• [About this exercise]: Give back only one number: how many lines in the data below contain the word "computer".

(Stored data entries)
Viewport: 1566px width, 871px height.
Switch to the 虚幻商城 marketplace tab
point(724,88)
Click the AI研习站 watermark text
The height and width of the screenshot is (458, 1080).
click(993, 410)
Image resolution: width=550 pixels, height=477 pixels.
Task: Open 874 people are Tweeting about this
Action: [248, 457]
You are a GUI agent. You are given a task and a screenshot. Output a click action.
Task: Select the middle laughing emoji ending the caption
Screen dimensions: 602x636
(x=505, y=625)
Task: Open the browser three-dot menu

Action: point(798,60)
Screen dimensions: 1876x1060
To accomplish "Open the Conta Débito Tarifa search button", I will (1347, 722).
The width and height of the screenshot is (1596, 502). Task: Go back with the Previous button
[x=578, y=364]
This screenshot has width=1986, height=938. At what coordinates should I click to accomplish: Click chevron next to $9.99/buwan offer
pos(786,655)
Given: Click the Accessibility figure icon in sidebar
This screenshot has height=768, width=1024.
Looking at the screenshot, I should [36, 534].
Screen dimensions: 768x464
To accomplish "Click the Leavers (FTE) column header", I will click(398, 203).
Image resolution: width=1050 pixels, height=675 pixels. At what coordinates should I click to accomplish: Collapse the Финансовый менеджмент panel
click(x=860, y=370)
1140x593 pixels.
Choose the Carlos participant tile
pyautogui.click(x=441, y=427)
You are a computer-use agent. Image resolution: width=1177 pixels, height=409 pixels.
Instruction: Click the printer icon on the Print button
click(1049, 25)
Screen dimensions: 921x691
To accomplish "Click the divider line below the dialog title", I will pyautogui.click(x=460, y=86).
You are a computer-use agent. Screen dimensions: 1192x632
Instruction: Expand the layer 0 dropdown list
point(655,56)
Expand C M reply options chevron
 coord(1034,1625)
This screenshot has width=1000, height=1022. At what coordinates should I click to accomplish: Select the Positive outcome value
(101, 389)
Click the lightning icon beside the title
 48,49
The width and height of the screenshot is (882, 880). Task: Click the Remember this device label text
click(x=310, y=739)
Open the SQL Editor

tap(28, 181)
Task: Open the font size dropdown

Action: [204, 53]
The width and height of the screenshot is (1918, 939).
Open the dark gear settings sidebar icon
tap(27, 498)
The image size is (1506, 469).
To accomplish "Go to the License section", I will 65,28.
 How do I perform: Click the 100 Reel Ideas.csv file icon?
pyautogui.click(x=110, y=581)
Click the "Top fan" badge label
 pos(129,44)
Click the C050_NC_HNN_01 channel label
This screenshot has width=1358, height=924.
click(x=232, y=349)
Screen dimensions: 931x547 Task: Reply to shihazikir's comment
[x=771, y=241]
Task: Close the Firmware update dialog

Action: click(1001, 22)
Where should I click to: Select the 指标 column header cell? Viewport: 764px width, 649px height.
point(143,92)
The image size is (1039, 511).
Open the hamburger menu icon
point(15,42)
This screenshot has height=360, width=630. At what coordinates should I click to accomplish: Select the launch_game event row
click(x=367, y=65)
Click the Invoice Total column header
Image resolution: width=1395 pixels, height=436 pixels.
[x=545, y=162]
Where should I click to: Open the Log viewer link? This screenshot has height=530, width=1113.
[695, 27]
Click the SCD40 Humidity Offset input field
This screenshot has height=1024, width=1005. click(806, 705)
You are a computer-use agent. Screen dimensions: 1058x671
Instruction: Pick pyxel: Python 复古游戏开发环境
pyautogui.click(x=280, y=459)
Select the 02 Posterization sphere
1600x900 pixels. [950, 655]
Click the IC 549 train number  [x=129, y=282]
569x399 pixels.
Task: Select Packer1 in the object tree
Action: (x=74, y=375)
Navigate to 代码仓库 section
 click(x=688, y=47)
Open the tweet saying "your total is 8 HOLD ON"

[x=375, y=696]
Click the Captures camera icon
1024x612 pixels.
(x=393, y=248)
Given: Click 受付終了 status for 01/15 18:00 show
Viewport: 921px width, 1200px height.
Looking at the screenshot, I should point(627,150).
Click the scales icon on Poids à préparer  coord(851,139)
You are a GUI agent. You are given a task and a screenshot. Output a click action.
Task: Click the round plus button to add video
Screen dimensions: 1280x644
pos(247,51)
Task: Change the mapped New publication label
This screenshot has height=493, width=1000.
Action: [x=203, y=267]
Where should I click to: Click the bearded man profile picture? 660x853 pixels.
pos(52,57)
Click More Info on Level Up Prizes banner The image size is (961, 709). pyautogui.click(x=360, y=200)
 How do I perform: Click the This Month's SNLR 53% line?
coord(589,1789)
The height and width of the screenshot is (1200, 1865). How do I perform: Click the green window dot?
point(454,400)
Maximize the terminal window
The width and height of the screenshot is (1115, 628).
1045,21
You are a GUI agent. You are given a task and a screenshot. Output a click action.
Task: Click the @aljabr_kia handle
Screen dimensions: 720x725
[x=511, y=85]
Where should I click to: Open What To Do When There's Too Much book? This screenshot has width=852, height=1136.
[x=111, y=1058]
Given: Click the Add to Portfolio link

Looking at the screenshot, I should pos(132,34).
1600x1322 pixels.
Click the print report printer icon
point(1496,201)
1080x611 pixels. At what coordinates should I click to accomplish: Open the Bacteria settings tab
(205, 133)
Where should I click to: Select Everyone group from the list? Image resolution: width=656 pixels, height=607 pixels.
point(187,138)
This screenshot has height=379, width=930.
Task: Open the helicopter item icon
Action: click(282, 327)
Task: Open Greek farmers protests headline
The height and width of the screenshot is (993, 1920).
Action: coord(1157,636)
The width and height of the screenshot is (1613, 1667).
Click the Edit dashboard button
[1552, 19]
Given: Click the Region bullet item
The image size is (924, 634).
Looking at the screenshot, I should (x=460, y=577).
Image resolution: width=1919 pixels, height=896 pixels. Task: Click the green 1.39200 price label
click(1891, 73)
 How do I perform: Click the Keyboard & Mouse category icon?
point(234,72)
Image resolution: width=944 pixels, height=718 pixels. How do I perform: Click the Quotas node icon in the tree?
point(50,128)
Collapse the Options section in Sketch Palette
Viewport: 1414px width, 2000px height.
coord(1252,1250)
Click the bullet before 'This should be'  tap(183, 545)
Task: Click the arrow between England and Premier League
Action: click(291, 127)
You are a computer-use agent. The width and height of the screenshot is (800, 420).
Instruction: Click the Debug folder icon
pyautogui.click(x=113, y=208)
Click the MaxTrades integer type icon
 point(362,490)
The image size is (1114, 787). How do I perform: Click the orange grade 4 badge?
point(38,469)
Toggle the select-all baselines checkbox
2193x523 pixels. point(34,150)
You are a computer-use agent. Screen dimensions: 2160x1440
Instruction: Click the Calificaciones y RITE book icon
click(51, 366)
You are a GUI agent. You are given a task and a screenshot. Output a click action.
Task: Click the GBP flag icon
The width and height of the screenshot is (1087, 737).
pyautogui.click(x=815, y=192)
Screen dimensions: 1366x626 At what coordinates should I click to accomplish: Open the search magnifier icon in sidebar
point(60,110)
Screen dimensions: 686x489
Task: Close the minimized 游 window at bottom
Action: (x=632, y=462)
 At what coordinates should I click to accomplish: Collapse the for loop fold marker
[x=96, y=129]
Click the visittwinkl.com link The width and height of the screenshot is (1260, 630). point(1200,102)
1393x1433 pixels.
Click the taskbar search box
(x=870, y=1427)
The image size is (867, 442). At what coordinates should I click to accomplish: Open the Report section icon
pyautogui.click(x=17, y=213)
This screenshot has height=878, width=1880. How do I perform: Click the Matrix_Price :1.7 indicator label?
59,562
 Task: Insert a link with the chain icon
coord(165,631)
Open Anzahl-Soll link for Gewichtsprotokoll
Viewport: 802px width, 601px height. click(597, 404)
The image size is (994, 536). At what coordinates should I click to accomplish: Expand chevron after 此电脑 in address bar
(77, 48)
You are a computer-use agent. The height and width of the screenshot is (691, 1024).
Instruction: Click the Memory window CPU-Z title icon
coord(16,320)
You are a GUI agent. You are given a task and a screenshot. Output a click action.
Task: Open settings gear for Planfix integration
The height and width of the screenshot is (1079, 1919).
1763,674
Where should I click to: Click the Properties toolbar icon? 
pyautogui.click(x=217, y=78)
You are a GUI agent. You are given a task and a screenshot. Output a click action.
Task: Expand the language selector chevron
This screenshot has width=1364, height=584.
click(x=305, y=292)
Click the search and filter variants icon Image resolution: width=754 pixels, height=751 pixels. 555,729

• [Answer for the task]: 6